In the meantime, in January, Pyne was summoned to a meeting with administrators and informed that faculty members, staff and students were afraid of him. Pyne says it’s unclear why, since he was never provided even redacted copies of specific complaints of that nature. Later that month, Pyne says, he was asked to undergo a psychological evaluation or risk an immediate forced medical leave.
In May, Pyne was banned from campus, his keys confiscated. People claimed they’d seen him on campus talking to himself and waving his hands, he was told. Two weeks later, in hopes that he could lift the suspension, he followed through on the evaluation order with a psychologist provided by the university.
A copy of the psychologist’s evaluation said that Pyne felt persecuted by the university, which he says is understandable in his situation. But there was no indication that he posed a security threat or anything that would justify an administrative leave based on medical or safety grounds, he says.
Even on leave, Pyne submitted to the university feedback on an associate dean candidate, questioning his research record. Several news outlets contacted Pyne around the same time for another interview, in which he continued to criticize the university and some of his colleagues, still not by name.
Later in the summer, Pyne's union informed him that he was back on the university payroll. But he also received a new administrative directive, which he took as the university’s latest in a series of shifting rationales for his suspension: that he “cease communicating inappropriate, defamatory and insubordinate statements” about the university.
Most recently, earlier this month, the university’s human resources office emailed Pyne to ask him why he’d commented on Facebook that a university statement about his case was “misleading (if not dishonest).”
“Please explain what in the president’s message was ‘misleading’ and the facts that you rely on in making that statement,” an email from the office reads. “For clarification, your response should be sent directly to me, and will not be treated as new and independent defamation.”
Ivan Oransky, Distinguished Writer in Residence at New York University's Arthur Carter Journalism Institute and co-founder of Retraction Watch, has followed Pyne’s case for over a year. He said recently that he was “puzzled” about “what's actually going on. It's not very helpful when a university takes action like this but doesn't say why.”
That's why Retraction Watch has argued for the release of university investigations, he said, citing an article on why Cornell University hasn’t released its findings in the Brian Wansink research misconduct case, among other similar incidents elsewhere.
Robinson, of the CAUT, said the Thompson Rivers investigation is ongoing. But based on Pyne’s claims and the available documents, he said, the university appears to be “pathologizing dissent.”

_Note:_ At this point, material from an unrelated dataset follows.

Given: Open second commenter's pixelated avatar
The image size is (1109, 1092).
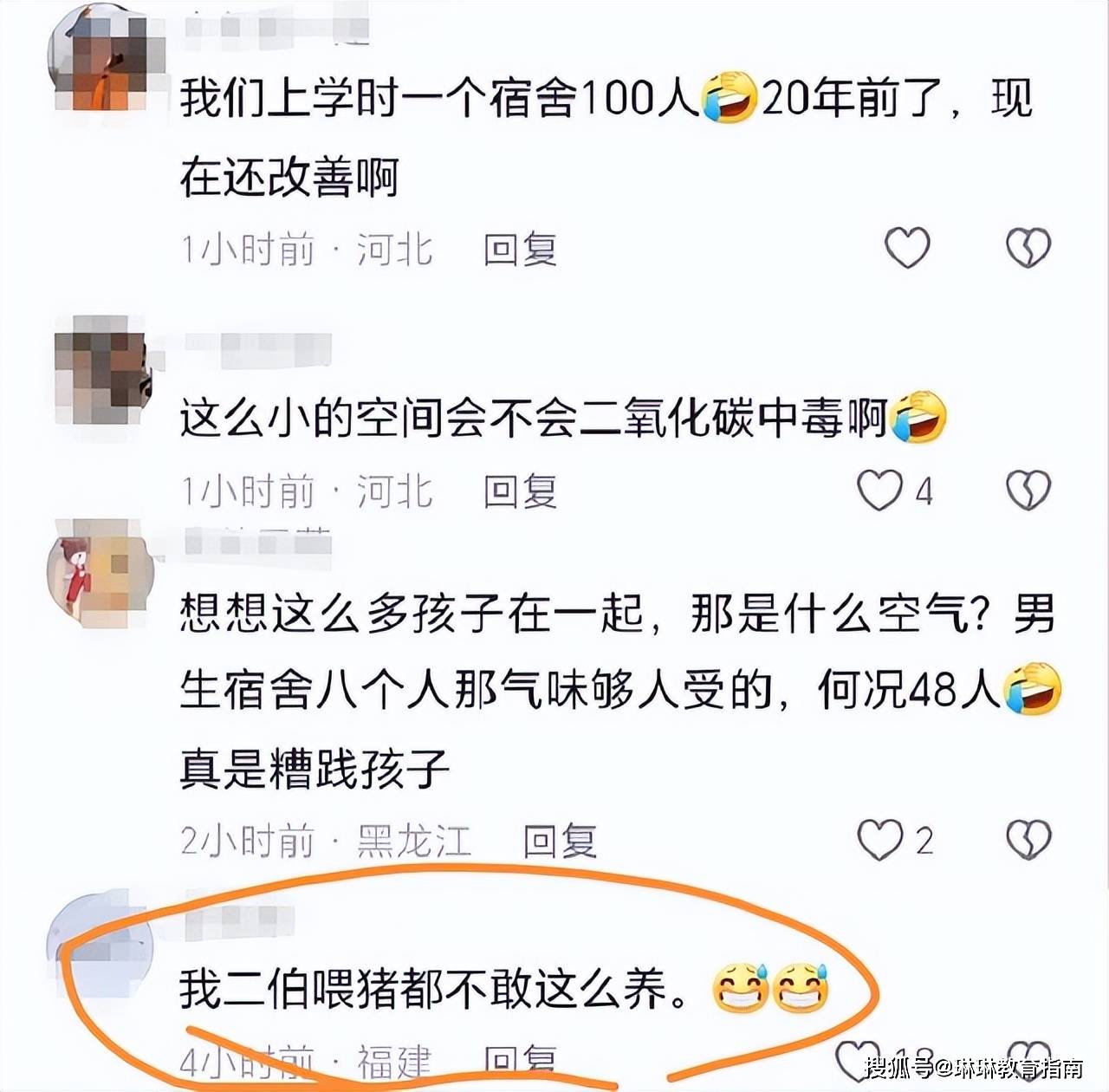Looking at the screenshot, I should 101,370.
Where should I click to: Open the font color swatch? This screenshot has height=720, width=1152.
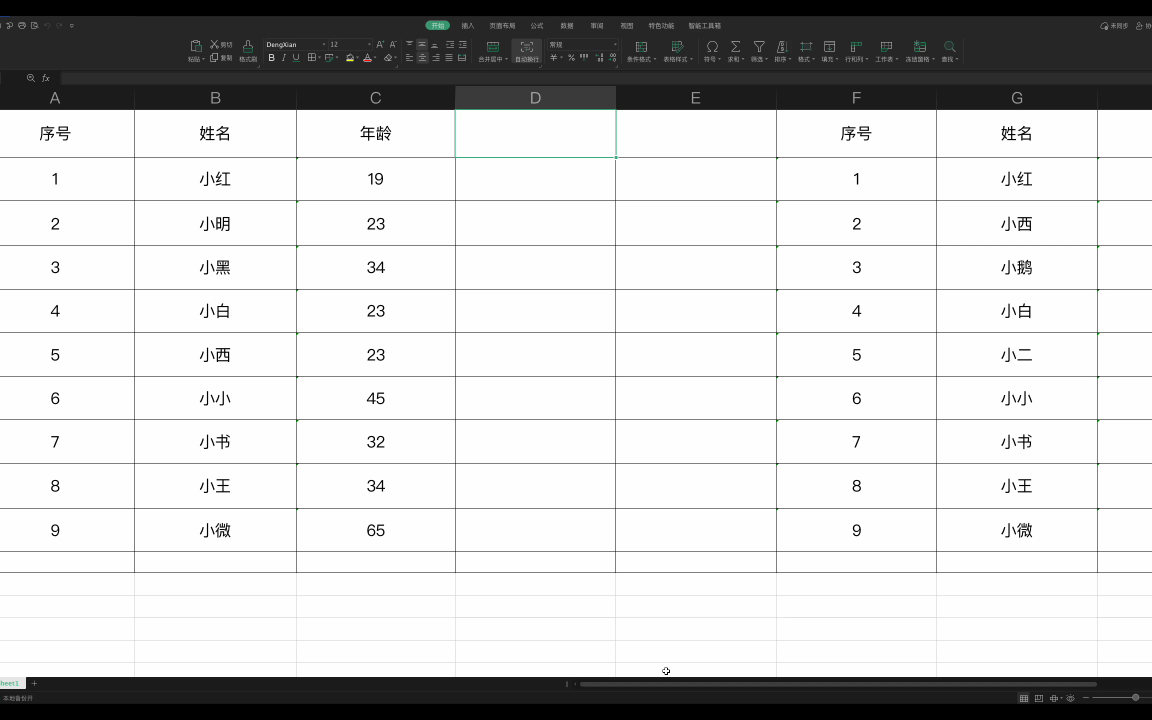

If that’s the case, the university has a lot of material: Pyne dissents much. But if putting him on leave was an attempt to quiet him, it hasn’t worked. Instead, speaking out against the university is a method of defense for him.
However personal things have gotten, Pyne said his concerns continue to center on research integrity. Some colleagues have thanked him for his work and even moved to delete publications in predatory journals from their CVs.
“I can see making the mistake once,” he said of publishing in a predatory publication. “But when you start getting multiple mistakes, people doing this six, seven, eight, nine times, you have to wonder if they’re really qualified to do research to begin with.”